- _Exercises to complete_:
**1.** In the excerpt on miscanthus as a fuel below, translate this sentence into German: "The dry biomass yield depends on the soil quality and meteorological parameters, especially water supply and temperature."
**2.** Extend the passage on miscanthus as a fuel below, picking up right after its final sentence.

--- start Excerpt provided ---

The combustion of biomass like Miscanthus giganteus is considered to be almost carbon dioxide neutral. The carbon dioxide produced in the combustion process has been fixed by photosynthesis during the growth of the plants [1]. Miscanthus is one of the energy crops that shows substantial potential for sustainable energy production [2]. Miscanthus can be used as a fuel in combustion plants [3] but also the production of bio-fuels from miscanthus is investigated [4]. However, in a recent study, it was concluded that, for power generation from miscanthus biomass, the most favorable way is combustion [5].
Besides the mentioned potential, the use of miscanthus in Europe is low and the cultivation area is even decreasing because production costs for miscanthus are presently too high to compete commercially with fossil fuels as a source of energy [5]. At present, about 20,000 ha of miscanthus are commercially grown in the EU, with approximately half of it in the UK [5]. The main production areas for miscanthus in Austria are located in Upper Austria and Lower Austria [6]. The dry biomass yield depends on the soil quality and meteorological parameters, especially water supply and temperature. In Austria, on good soil, the yield is in the range of 15–22 t dry mass per hectare [7].

--- end Excerpt provided ---
--- start Entries ---

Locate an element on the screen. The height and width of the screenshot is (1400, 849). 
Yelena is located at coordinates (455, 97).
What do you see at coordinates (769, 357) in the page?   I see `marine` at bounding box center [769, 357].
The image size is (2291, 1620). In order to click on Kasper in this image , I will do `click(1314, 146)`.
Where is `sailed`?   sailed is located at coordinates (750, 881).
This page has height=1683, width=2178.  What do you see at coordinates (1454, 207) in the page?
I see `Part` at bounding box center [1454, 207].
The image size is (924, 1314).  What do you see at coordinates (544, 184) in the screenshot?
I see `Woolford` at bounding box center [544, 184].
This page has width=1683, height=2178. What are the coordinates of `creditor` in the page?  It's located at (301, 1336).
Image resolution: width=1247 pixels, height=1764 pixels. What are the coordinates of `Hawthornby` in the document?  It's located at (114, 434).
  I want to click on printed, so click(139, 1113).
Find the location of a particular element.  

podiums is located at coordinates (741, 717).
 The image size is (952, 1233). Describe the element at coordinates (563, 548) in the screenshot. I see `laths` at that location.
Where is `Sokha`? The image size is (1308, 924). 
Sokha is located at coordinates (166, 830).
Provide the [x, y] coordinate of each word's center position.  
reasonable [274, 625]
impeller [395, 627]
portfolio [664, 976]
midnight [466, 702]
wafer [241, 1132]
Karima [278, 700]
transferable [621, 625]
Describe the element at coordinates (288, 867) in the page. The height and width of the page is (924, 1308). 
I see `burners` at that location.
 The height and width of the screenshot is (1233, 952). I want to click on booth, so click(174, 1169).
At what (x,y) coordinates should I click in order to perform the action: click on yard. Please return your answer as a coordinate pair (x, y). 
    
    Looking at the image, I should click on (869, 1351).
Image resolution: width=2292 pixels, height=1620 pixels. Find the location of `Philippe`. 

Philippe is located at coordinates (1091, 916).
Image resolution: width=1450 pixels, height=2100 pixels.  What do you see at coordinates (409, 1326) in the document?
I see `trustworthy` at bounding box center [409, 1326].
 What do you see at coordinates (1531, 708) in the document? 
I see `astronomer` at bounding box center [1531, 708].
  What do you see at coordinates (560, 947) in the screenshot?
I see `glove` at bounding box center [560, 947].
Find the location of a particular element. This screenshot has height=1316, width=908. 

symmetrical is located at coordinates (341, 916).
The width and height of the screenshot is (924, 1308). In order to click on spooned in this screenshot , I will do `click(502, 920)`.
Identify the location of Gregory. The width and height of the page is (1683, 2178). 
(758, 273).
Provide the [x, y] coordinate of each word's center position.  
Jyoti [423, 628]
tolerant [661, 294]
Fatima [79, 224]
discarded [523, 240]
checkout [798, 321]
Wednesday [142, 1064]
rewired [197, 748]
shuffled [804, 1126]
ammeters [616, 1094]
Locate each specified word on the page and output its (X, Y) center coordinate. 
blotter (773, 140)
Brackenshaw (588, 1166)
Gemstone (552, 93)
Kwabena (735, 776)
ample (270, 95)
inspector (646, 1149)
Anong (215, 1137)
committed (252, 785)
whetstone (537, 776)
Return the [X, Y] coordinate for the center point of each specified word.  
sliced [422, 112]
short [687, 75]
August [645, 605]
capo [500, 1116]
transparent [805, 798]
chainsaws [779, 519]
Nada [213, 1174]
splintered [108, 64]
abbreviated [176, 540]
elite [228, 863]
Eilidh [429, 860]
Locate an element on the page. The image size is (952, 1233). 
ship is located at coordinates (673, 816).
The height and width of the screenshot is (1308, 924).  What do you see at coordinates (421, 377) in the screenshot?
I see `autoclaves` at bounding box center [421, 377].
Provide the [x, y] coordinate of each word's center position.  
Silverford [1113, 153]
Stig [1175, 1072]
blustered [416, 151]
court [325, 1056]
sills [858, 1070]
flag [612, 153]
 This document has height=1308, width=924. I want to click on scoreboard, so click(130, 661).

--- end Entries ---

- _Answer set_:
**1.** Der Ertrag an Trockenbiomasse hängt von der Bodenqualität und von meteorologischen Parametern ab, insbesondere von der Wasserversorgung und der Temperatur.

**2.**
In the combustion of miscanthus, the inorganic constituents remain as ash. The typical total ash content of miscanthus is in the range of 2.0% to 3.5% [8,9,10]. In grate-fired combustion systems, the coarser ash is discharged as bottom ash while the finer ash fraction leaves the combustion zone with the off-gas as fly ash. Because of the low ash melting temperature, which is strongly correlated with the potassium and chloride content of the ash, the combustion temperature is kept as low as possible [11].
In many countries, the ash from the combustion of chemically untreated biomass is utilized as a soil conditioner on agricultural land and forests. However, country-specific limit concentrations for heavy metals have to be observed [12,13,14]. The recycling of biomass ashes to the soil where the biomass was grown is proposed to help to close the cycles of the plant nutrients P, K, Ca, and Mg [15]. In a recent study, the positive effect of biomass ash on the chemical properties of the soil and the yield of miscanthus has been demonstrated [16].
Another use of biomass ash has been suggested recently [17]. In this study, the finest fraction from wood combustion fly ash was separated by classification to produce a potassium-rich material (K2O > 35%) for the production of potassium fertilizer.
In the literature, little data is available on the chemical composition of ash from the combustion of miscanthus. In two studies, the data were obtained from ash samples produced by combustion of small samples of miscanthus in a muffle furnace at 550 °C for 3 h and at 400 °C for 8 h [8,9]. A third study reported the ash content of miscanthus plants and the concentration data for some components in miscanthus plants [18]. From this data, the expected content of the components in the ash can be calculated. In a recent study, ash composition data from an industrial scale combustion plant were reported [19]. No data was found in the literature for the variations of the composition of ash from the combustion of miscanthus by particle size.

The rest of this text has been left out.